5 Practices: Nail Polish

5 Practices

I’m continuing to dive into the use of the 5 Practices. Solving linear inequalities is the concept featured in this post. Here’s the running (short) list so far.

  1. Filling it Up! (Solving Linear Equations)
  2. Nail Polish (Solving Linear Inequalities)

Learning Goal

“To ensure that a discussion will be productive, teachers need to have clear learning goals for what they are trying to accomplish in the lesson, and they must select a task that has the potential to help students achieve those goals…The key is to specify a goal that clearly identifies what students are to know and understand about mathematics as a result of their engagement in a particular lesson.” (Smith & Stein, 2011)

My learning goal for this lesson was to create a purpose for solving inequalities, understand that a solution is the value that makes a function true, and connect student strategies to formal inequalities. I chose Nail Polish because it has been one of my students’ favorites in the past, and I wanted a problem that many of my girl students can relate to. Previously, I’ve had students ask why we don’t do more female centered problems, and I couldn’t give a good answer. I guess I’ve just created lessons based on what my interests lead me to. So, this task is intended to counter that flaw. In addition, this lesson made sense because it fell on a pep rally day at my school. The problem usually goes pretty quickly, so I figured it would fit in well with the shorter classes for the day.

Anticipating

“Anticipating students’ responses involves developing considered expectations about how students might mathematically interpret a problem, the array of strategies—both correct and incorrect—that they might use to tackle it, and how those strategies and interpretations might relate to the mathematical concepts, representations, procedures, and practices that the teacher would like his or her students to learn.” (Smith & Stein, 2011)

For the anticipation stage, I created the following chart based on something similar in the book, and I worked the problem out in the ways that I thought the students might approach the problem.

Possible Solutions - Nail Polish 5 Practices

Possible Mistakes - Nail Polish 5 Practices

Monitoring

“One way to facilitate the monitoring process is for the teacher, before beginning the lesson, to create a list of solutions that he or she anticipates that students will produce and that will help in accomplishing his or her mathematical goals for the lesson.” (Smith & Stein, 2011)

After creating the list of possible solutions in the anticipation stage, I actively looked for these strategies during the group work session in order to take note of which groups were using what strategies. I used the following chart to keep track.

Monitoring Chart - Nail Polish 5 Practices

As the classes passed by, I noticed that the great majority of groups were using the unit rate method detailed above. Surprisingly, few, if any, used a formal proportion.

In addition, I was impressed with some visuals that a couple groups used. Here is an example.

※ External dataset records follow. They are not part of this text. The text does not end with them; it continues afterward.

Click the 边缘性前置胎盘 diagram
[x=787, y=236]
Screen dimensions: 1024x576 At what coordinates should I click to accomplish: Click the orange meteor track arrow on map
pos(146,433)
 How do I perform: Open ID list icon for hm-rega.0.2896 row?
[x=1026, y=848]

Nail Polish Visual 5 Practices

I also monitored for the possible mistakes from the anticipation stage. The most common was the conversion of 2.3 minutes. Many students thought this meant 2 minutes and 30 seconds. This lead to helpful discussions.

Finally, some groups finished ahead of others, so I had these groups analyze and discuss a commonly missed equation from a recent quiz.

Selecting

“The selection of particular students and their solutions is guided by the mathematical goal for the lesson and the teacher’s assessment of how each contribution will contribute to that goal. Thus, the teacher selects certain students to present because of the mathematics in their responses.” (Smith & Stein, 2011)

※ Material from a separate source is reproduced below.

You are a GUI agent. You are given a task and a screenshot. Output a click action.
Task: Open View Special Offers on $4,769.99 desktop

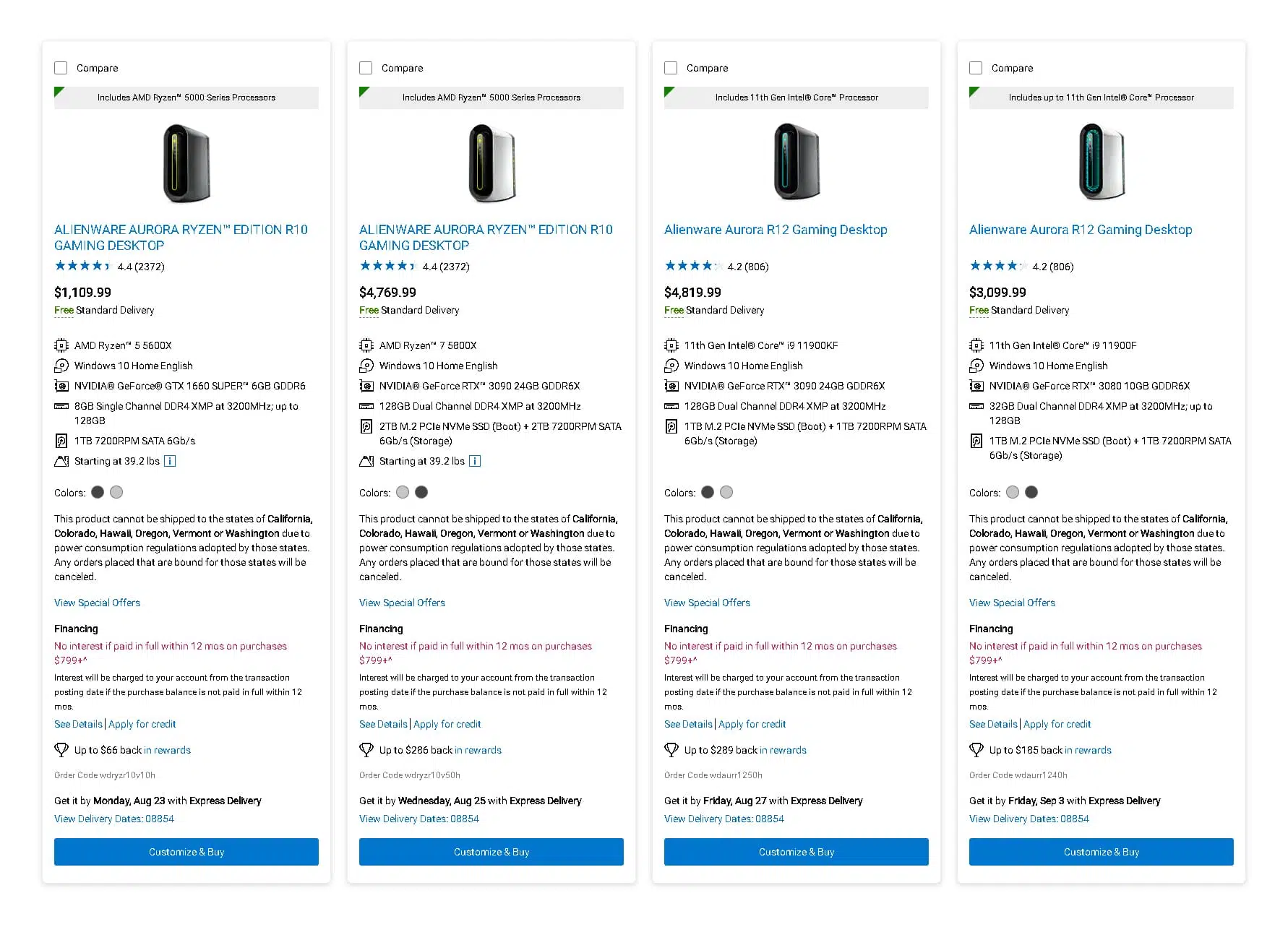402,603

Since most of the groups used the unit rate method, I had one group present this method. I also selected a group that used a table as well as any group that had a cool visual (I really like visuals for the purpose of giving the artistic students a chance to shine). Also, I selected only one student from each group to be the talker in order to prevent the most dominant student from always presenting. This method came straight from the book, and I really like it. It seems to help with student ownership because each student has to work as if he or she will be the presenter. I don’t tell the group who the talker will be until the task is near completion.

However, there is one note of caution. Be careful to give some advanced notice to who you are choosing because students with social anxiety may need some time to process before jumping in front of the class. I made this mistake this year, and I accidentally put someone in a very tough situation. Therefore, give advance notice and encouragement, and if a student has concerns, then make sure to be sensitive to his or her needs.

Sequencing

“Having selected particular students to present, the teacher can then make decisions regarding how to sequence the student presentations. By making purposeful choices about the order in which students’ work is shared, teachers can maximize the chances of achieving their mathematical goals for the discussion.” (Smith & Stein, 2011)

For the sequencing phase, I decided to have the most commonly used method presented first. This was one recommendation from the book because it allows the largest percentage of audience members to have investment in the presentation process. Therefore, I had one group from each class present the unit rate method.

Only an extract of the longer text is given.